On 16 Jun., 12:38, William Hughes <wpihug...@hotmail.com> wrote: > On Jun 15, 4:44 pm, WM <mueck...@rz.fh-augsburg.de> wrote: > > > On 15 Jun., 22:04, William Hughes <wpihug...@hotmail.com> wrote: > > > > > > > > Your claim is that "no possibility exists to construct or to > > > > > > > distinguish by one or many or infinitely many nodes > > > > > > > of the tree another path." > > > > You agree that if actually infinite paths exist > > > your claim is false. > > > No. I see that my claim is correct under any circumstances. That fact > > is independent of whether or nor actually infinite paths exist. > > Nope. You have repeatedly agreed that if actually infinite paths > exist, then a path p exists that can be distinguished from > every element of P. > > WM: If actually infinite paths exist, then there is a path p that can > be > WM: distinguished from every path of P.

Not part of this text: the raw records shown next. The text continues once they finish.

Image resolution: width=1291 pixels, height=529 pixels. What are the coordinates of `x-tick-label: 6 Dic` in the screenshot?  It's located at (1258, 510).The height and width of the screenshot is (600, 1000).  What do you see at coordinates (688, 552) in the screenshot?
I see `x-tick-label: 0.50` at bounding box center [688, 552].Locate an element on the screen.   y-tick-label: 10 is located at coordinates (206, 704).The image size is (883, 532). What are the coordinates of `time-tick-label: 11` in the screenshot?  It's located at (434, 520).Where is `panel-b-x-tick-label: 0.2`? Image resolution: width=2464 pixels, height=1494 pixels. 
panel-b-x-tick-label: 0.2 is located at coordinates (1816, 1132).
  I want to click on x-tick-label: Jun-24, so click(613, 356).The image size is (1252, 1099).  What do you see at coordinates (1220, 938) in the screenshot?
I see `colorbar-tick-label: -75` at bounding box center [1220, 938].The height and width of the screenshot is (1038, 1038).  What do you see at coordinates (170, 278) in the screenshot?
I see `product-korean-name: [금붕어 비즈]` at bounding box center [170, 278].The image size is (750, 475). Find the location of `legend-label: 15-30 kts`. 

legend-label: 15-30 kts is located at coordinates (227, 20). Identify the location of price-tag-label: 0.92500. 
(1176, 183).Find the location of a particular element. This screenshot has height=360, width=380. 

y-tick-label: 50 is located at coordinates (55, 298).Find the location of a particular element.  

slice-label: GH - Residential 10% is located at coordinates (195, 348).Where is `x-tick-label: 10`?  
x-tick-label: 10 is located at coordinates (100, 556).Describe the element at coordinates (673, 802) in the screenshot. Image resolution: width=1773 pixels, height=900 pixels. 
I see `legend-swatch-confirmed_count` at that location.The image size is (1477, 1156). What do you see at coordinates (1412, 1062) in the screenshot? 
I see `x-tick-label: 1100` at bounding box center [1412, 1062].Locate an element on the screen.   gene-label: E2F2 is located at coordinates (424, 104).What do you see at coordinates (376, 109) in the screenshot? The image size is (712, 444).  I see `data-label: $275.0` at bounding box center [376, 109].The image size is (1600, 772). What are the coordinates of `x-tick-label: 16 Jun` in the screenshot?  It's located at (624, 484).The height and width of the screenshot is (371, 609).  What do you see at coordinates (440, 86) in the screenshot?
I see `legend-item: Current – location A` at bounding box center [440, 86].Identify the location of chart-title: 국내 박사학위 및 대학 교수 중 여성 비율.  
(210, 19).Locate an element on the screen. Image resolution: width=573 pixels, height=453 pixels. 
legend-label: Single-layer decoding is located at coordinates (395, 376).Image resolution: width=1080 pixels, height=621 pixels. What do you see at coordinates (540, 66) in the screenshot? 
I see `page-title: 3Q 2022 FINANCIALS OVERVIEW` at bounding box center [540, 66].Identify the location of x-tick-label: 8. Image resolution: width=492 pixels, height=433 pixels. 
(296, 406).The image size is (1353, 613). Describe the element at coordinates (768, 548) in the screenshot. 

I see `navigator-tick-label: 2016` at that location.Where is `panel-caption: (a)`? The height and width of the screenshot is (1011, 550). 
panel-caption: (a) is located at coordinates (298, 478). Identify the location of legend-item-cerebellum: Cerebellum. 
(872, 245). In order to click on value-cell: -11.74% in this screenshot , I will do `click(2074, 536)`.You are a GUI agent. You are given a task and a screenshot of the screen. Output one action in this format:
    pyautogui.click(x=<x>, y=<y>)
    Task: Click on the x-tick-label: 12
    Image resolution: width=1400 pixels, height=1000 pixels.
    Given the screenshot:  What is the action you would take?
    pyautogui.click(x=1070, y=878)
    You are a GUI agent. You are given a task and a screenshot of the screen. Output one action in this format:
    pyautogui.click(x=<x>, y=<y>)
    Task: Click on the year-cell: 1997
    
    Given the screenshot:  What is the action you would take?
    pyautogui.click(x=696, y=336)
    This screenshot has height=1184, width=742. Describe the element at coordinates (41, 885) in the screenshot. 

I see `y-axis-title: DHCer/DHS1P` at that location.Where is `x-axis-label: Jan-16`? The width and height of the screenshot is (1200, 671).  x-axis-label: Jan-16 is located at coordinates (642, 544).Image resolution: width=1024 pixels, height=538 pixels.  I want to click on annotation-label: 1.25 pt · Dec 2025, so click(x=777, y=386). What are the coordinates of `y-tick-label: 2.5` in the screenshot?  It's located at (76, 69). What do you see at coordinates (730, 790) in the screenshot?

A ==> B > > You also claim > > WM: And: > WM: There is no path p that can be distinguished from every path of > P.
~B
> <snip>
((A ==> B) & ~B) ==> ~A > > > > > Every path of the tree is is from P. > > > > Nope. Every *node* of the tree is from P. > > > Every path of the tree is from P. I explicitly forbid every other path > > to enter my tree. > > Nope. You cannot forbid every other path to enter the > tree. You add nodes to the tree.
I add infinite paths.
> When you add a node to the tree you add subsets of nodes > to the tree as well. You add a subset of nodes that is > not in a single element of P.
Wrong. I add a path p_n like 0.himpidimpydowadididum000... That path p_n is different from any other path p_m and there is no path p_m that together with p_n produces anything different from all finite subsets that are already contained in p_n or p_m.
You are dreaming of an ideal set theoretic world - without paradoxes and antinomies. But this world has come to an end in 2004 with the first construction, recognition and careful interpretation of the binary tree.